• _To be done_:
Please reproduce the rows below word for word, leaving the pictures out of your answer.

• _Material for this task_:
· · · ·
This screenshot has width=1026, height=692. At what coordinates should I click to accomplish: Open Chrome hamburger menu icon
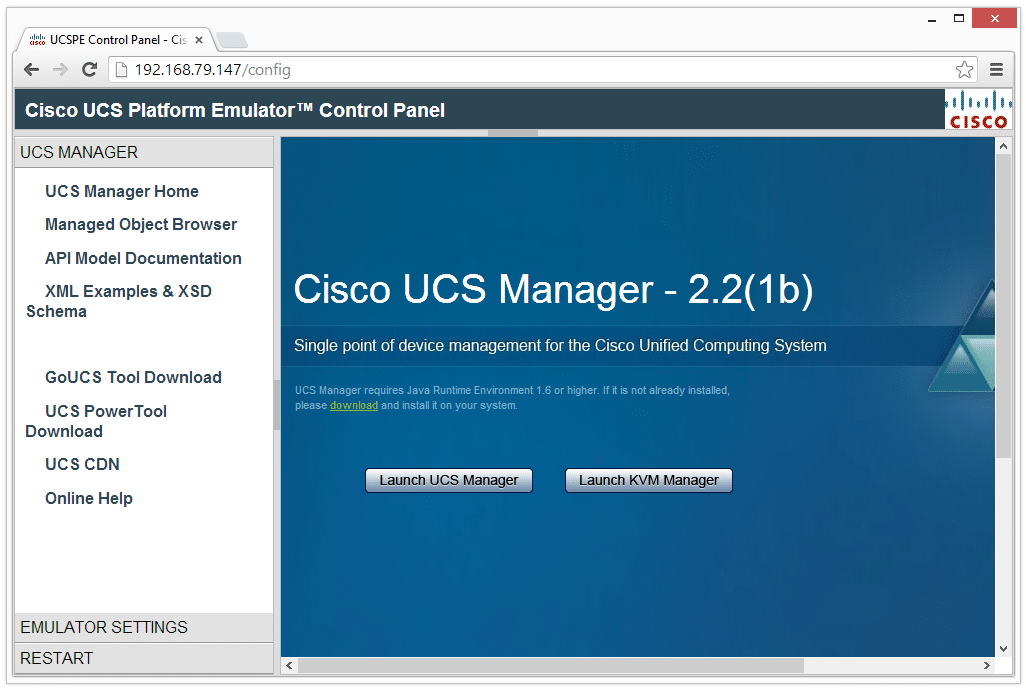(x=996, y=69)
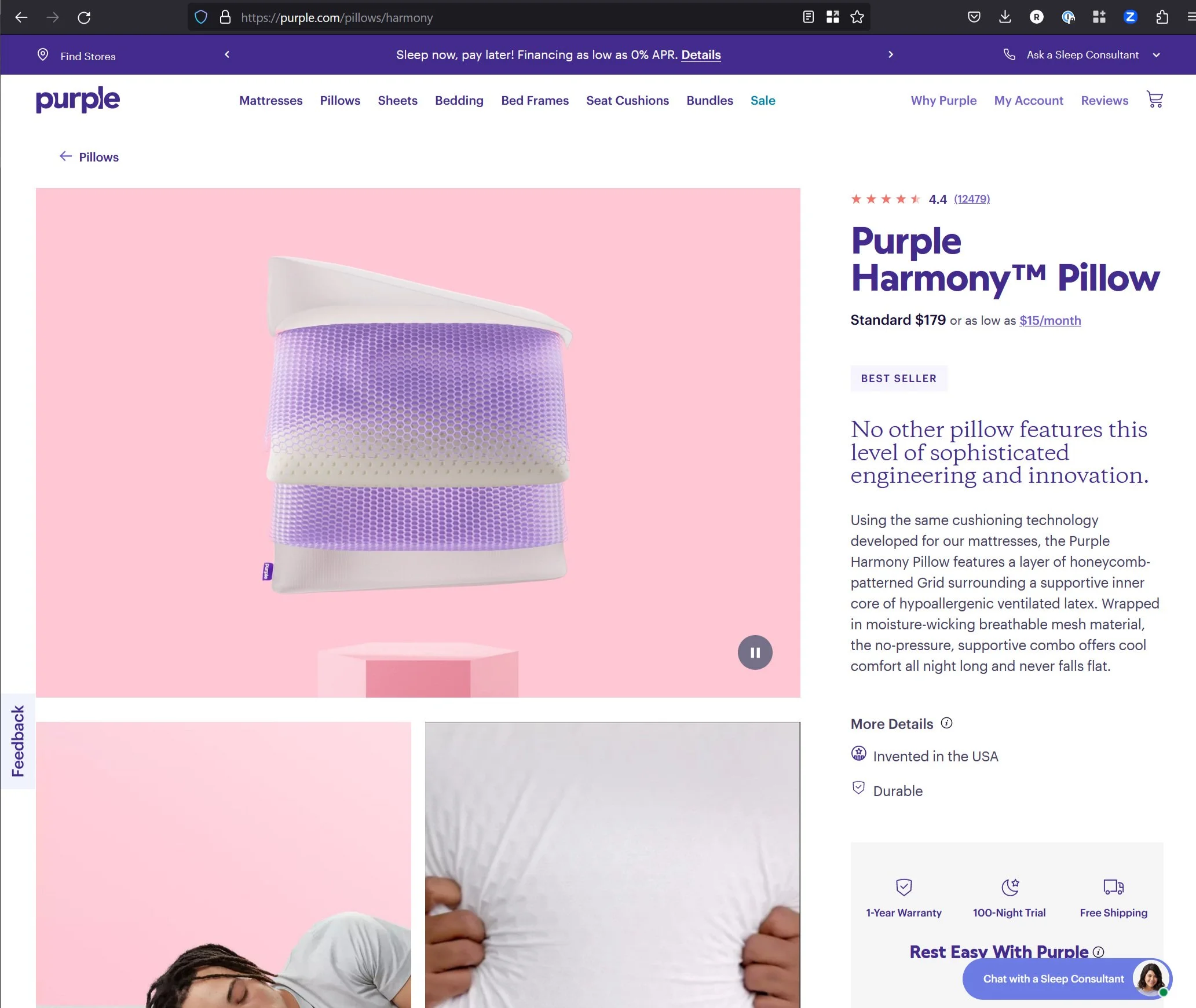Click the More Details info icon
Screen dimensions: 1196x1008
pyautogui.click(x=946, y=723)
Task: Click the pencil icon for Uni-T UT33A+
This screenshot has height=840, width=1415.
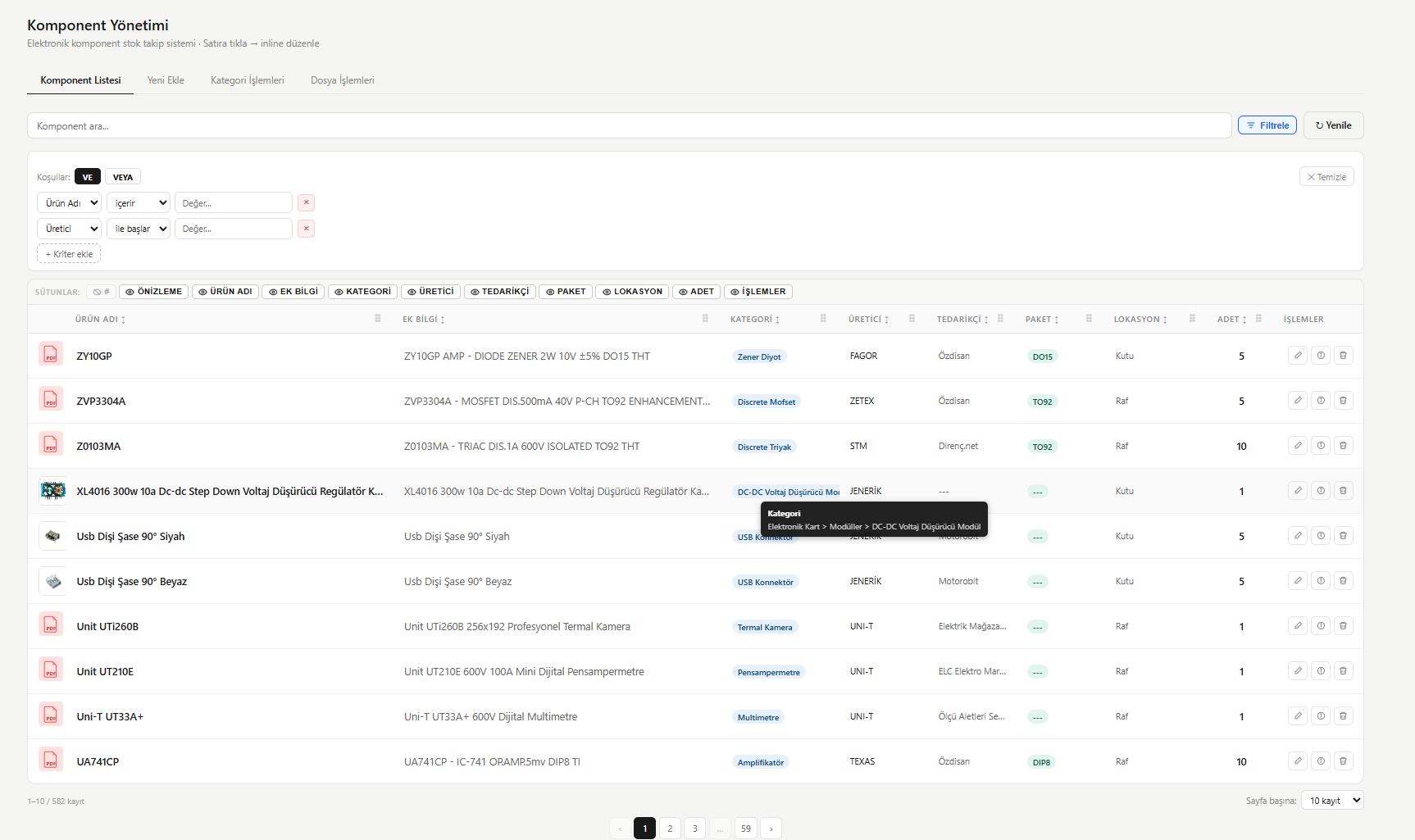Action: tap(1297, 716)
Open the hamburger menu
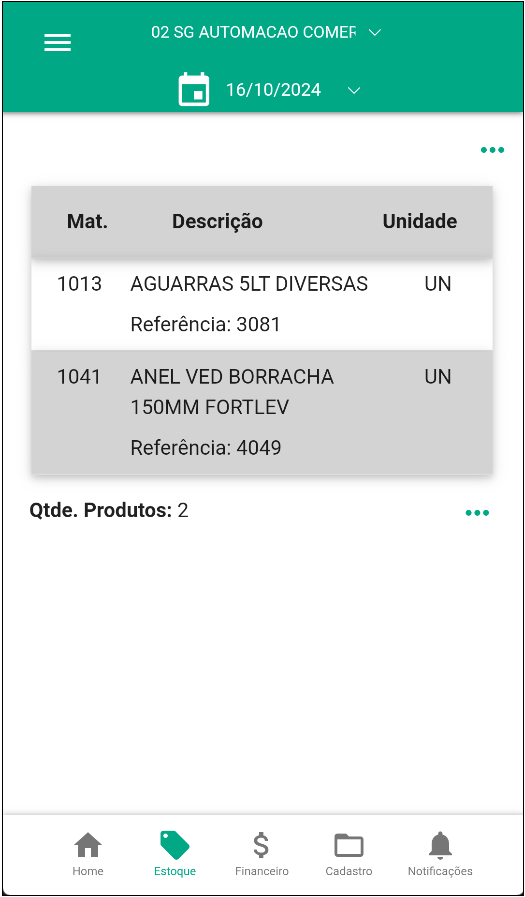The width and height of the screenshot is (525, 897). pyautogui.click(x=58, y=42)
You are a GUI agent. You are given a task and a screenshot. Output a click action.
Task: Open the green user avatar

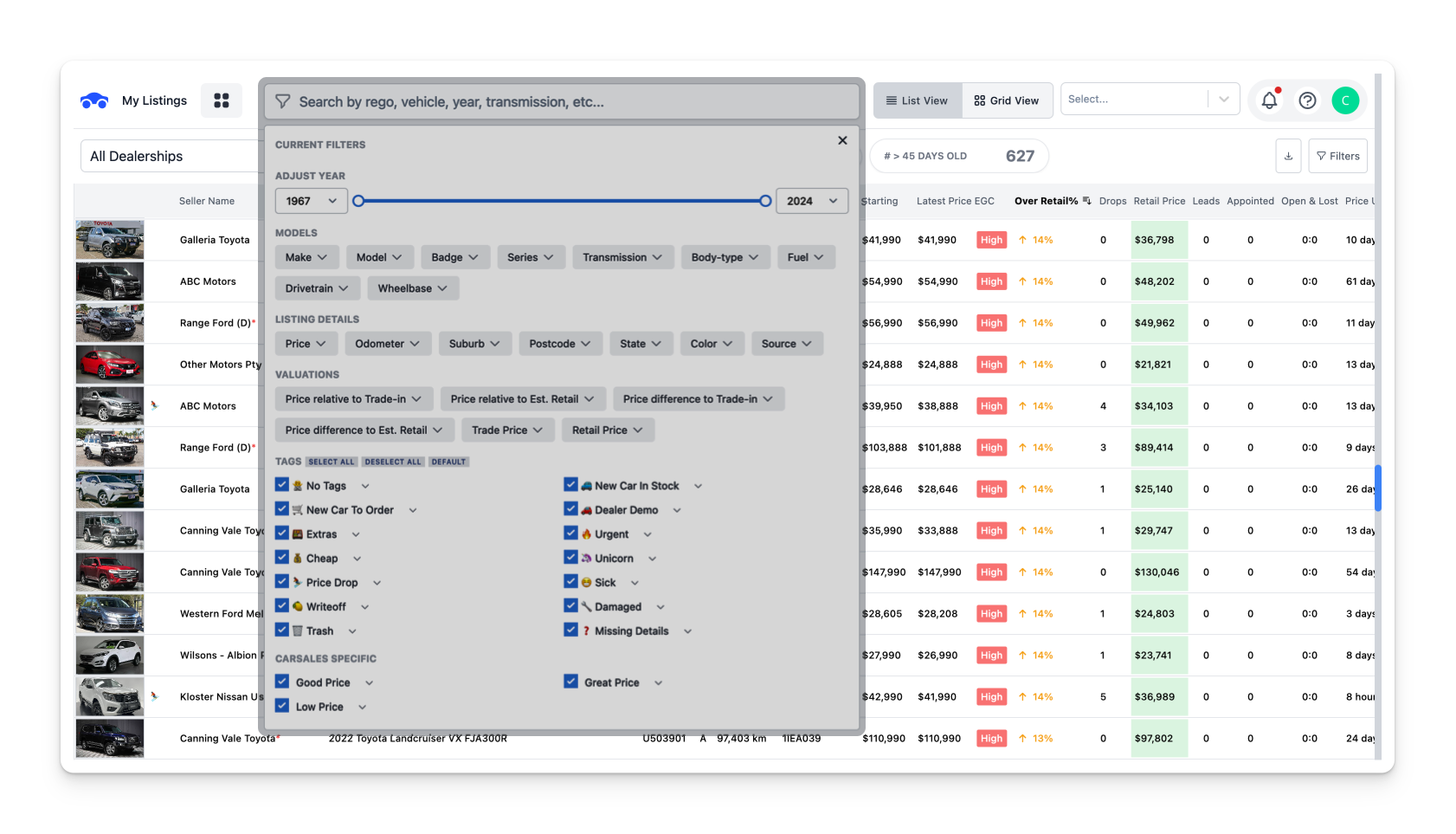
· · · ·
• _Written answer_:
This screenshot has width=1026, height=692. At what coordinates should I click to accomplish: Open Chrome hamburger menu icon
(x=996, y=69)
Click the More Details info icon
Screen dimensions: 1196x1008
pyautogui.click(x=946, y=723)
Task: Click the pencil icon for Uni-T UT33A+
This screenshot has height=840, width=1415.
Action: tap(1297, 716)
Open the hamburger menu
The width and height of the screenshot is (525, 897). pyautogui.click(x=58, y=42)
You are a GUI agent. You are given a task and a screenshot. Output a click action.
Task: Open the green user avatar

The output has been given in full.